Suggestions to remedy the problem of not having access to Jekyll plugins included having a separate repository where the underlying code lived and then pushing the artifacts of the build to the repository that served the Github Page. This seemed a rather inelegant solution, and for the very slight benefit of serving marginally smaller assets one that I would prefer not to use.

The HTML

After searching a bit more I stumbled upon jekyll-compress-html, a solution written purely in the templating language employed by Jekyll: Liquid. Since this solution did not require any external plugins to be employed, it could be used without any problems with Github Pages. Fantastic! I added it right away.

Integration was straight forward: you simply had to download the Liquid template, and use it as a layout for what you actually wanted to serve. Sort of like a filter, if you will.

This did of course require me to refactor the site to a Jekyll-like structure and install the Github Pages-variant of Jekyll locally though. This was not that challenging, Github Pages does offer decent documentation on how to do this.

The out-of-the-box settings were mostly good, but I noticed that not all of the spaces that were used for indentation were completely stripped. I guess they could in some cases carry some significance. Solving this was fairly simple, though. I simply added the following section in the Jekyll _config.yml:

compress_html:
  clippings: all

And the white space was gone. Superb!

The CSS

Now, on to the CSS!

Since there was essentially no CSS included on the site and as I had already set up Jekyll, I figured I might as well inline the CSS. This could be achieved by placing the CSS in an _includes-directory and then including it when building the page like this:

<style>{% include style.css %}</style>

jekyll-html-compress did take care of some of the minifying of the inlined styles, but not all. There were still a few white spaces that were not needed, and that simply would not do! So I went looking for alternative solutions.

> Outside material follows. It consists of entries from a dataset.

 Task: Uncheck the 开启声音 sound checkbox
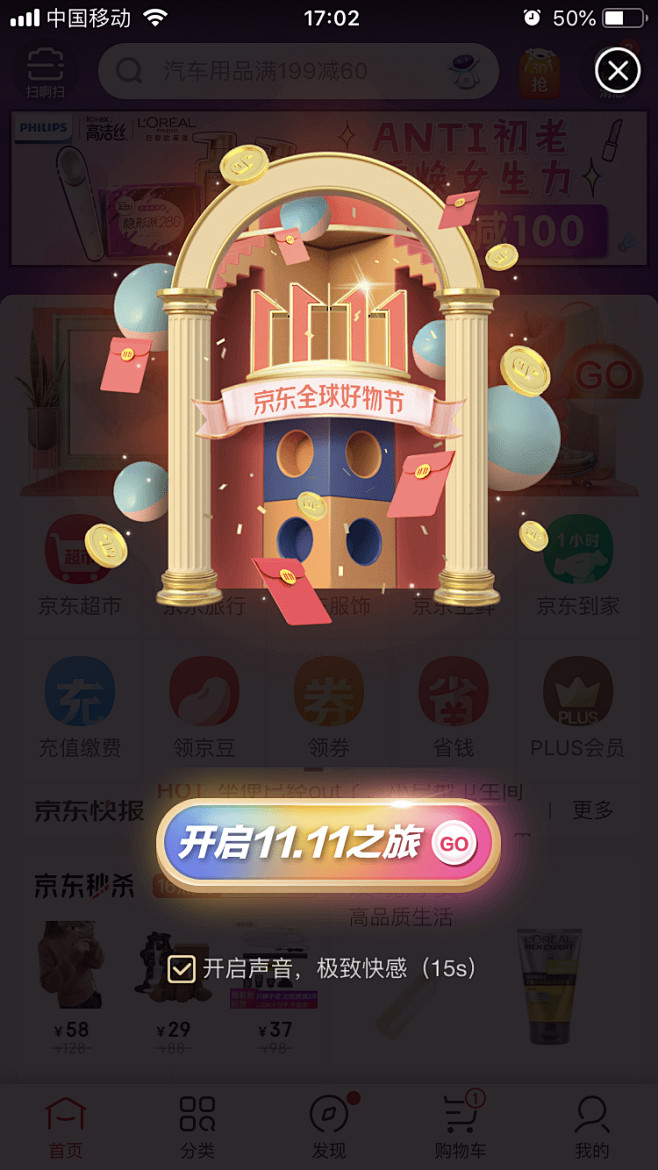[x=181, y=968]
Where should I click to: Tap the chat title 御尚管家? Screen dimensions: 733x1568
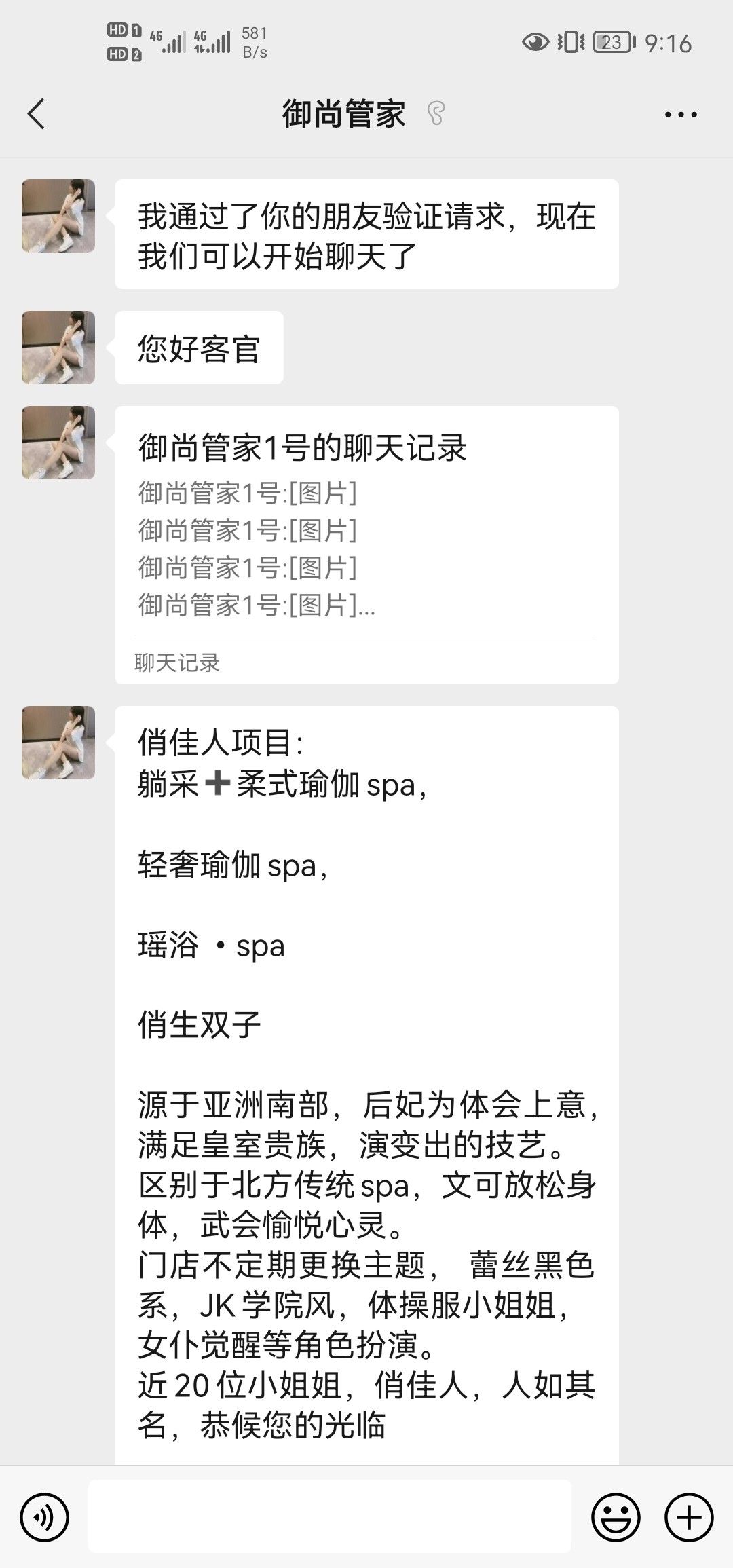click(x=343, y=114)
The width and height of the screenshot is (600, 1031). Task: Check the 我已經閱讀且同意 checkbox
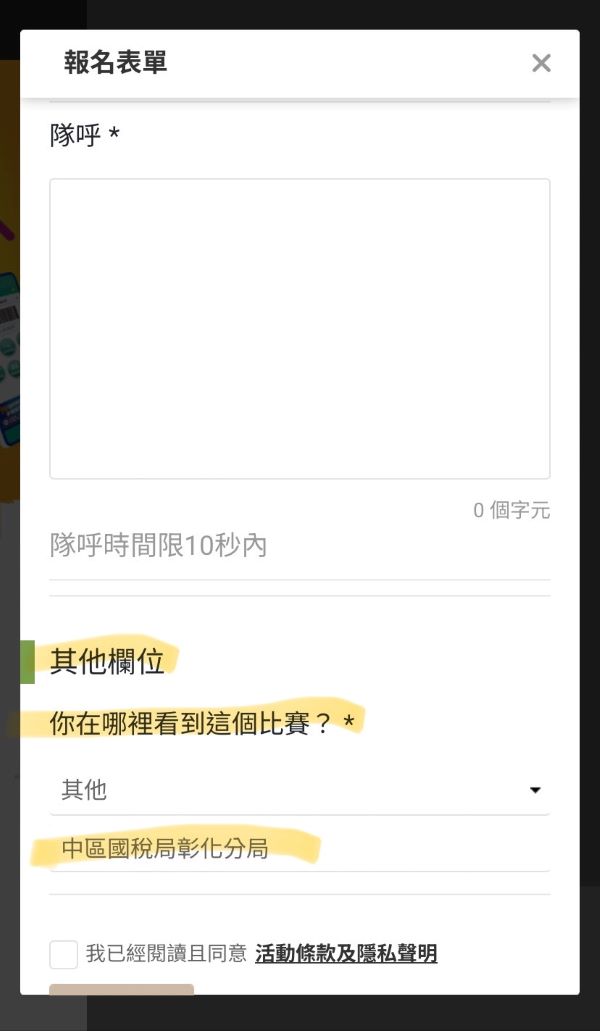tap(64, 954)
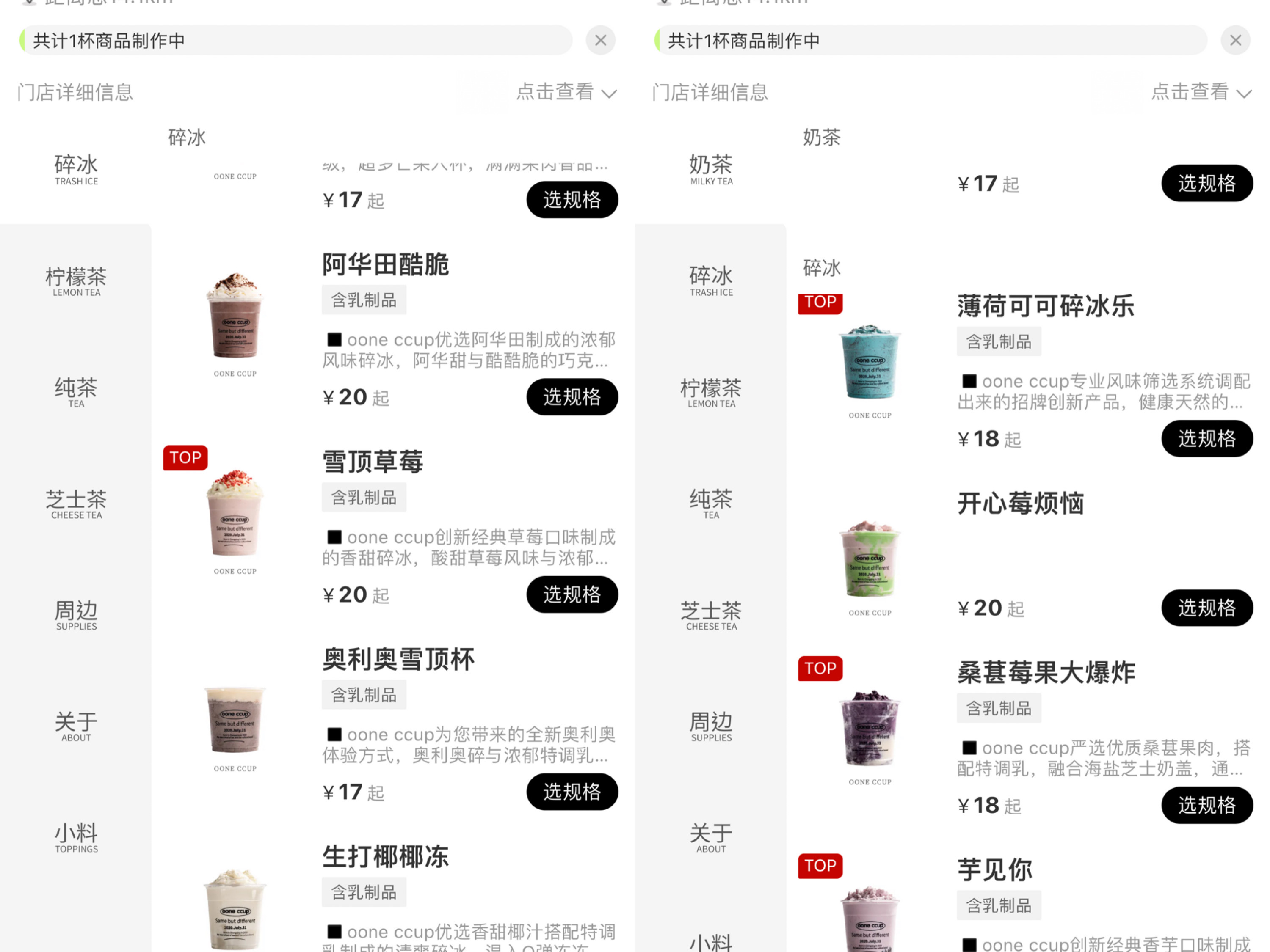View the 芋见你 product card
Screen dimensions: 1270x952
point(994,870)
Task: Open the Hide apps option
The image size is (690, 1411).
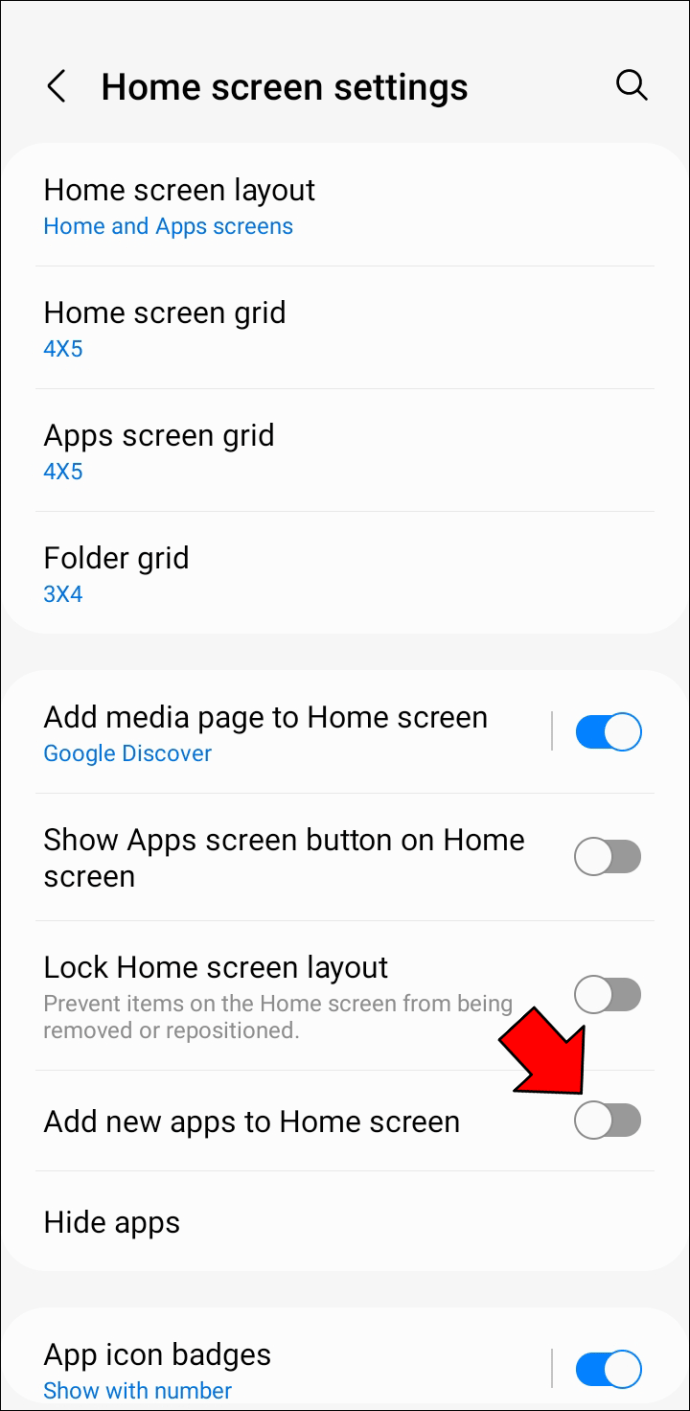Action: 112,1222
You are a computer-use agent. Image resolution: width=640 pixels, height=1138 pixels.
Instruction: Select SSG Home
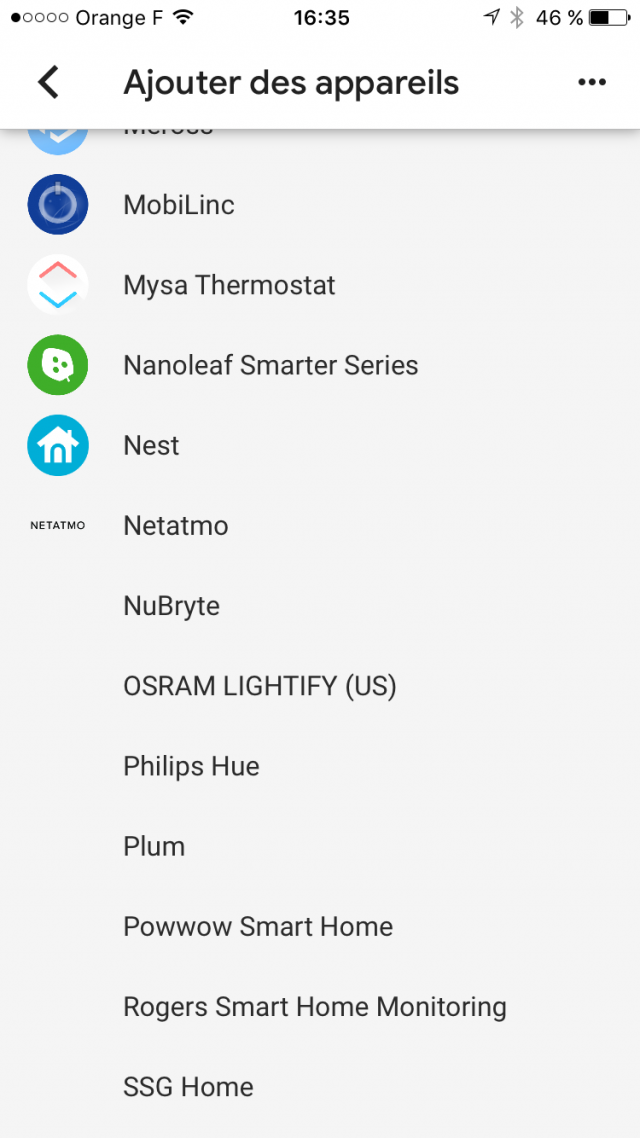click(188, 1087)
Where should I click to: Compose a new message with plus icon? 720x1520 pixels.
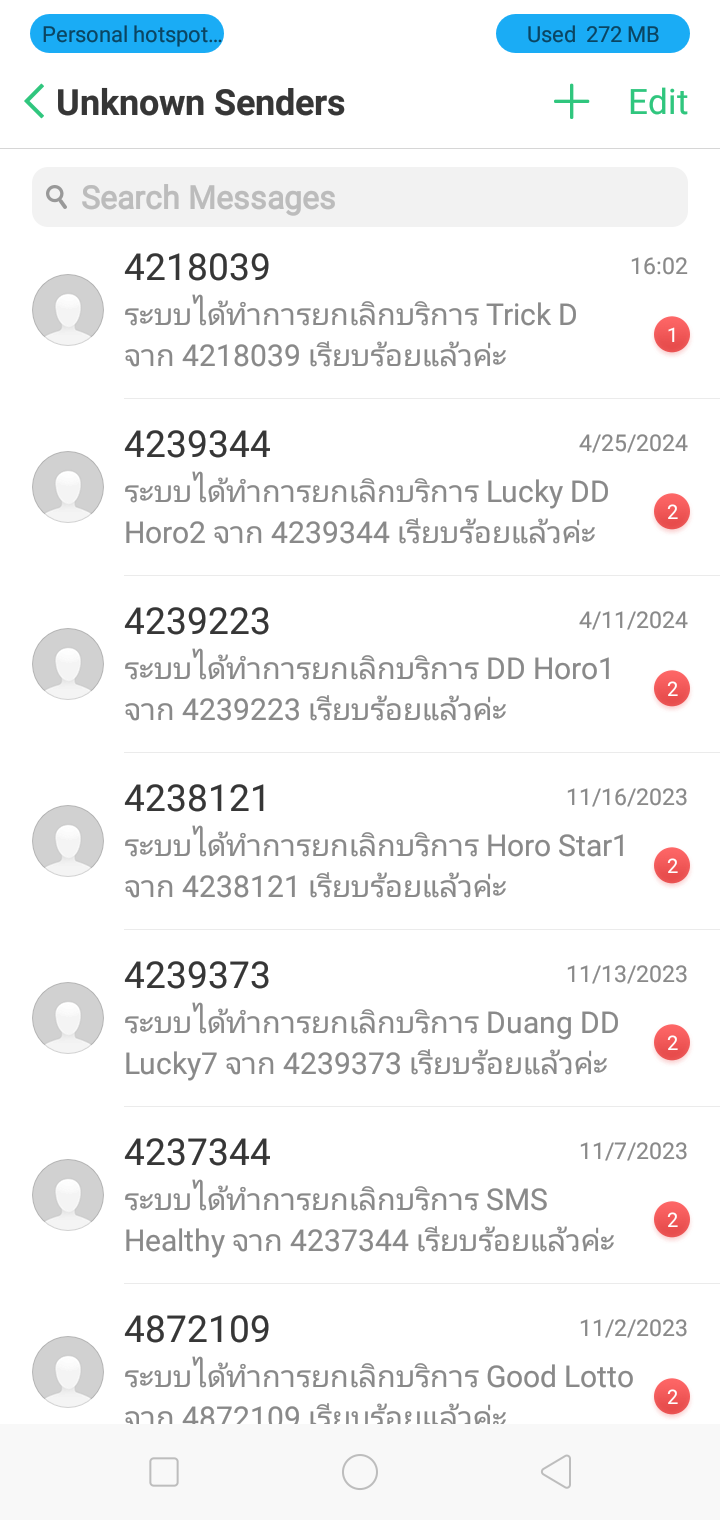pos(571,102)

I then learned that Jekyll has out-of-the-box support for Sass, and can minify the Sass files it processes. Fantastic! As SCSS is a superset of CSS, I could then rename the CSS file from style.css to style.scss and update the inlining snippet to be the following:

{% capture inline_css %}
    {% include style.scss %}
{% endcapture %}
{{ inline_css | scssify }}

and adding the following section to the _config.yml:

sass:
  style: compressed

And all of a sudden, there was no longer any white space in the inlined CSS. Marvelous!

The Payoff

As I did not perform proper measurements of the size right before and right after enabling all the fixes, it’s not entirely straight forward to say how much impact these steps actually had on the final result, or if it would have mattered at all post-gzipping, which Github Pages does enable by default. However, I did test the page in Lighthouse in the Chrome Dev Tools, and can proudly say that my page has 100 in all categories (except for PWA which I don’t necessarily care about). Nice!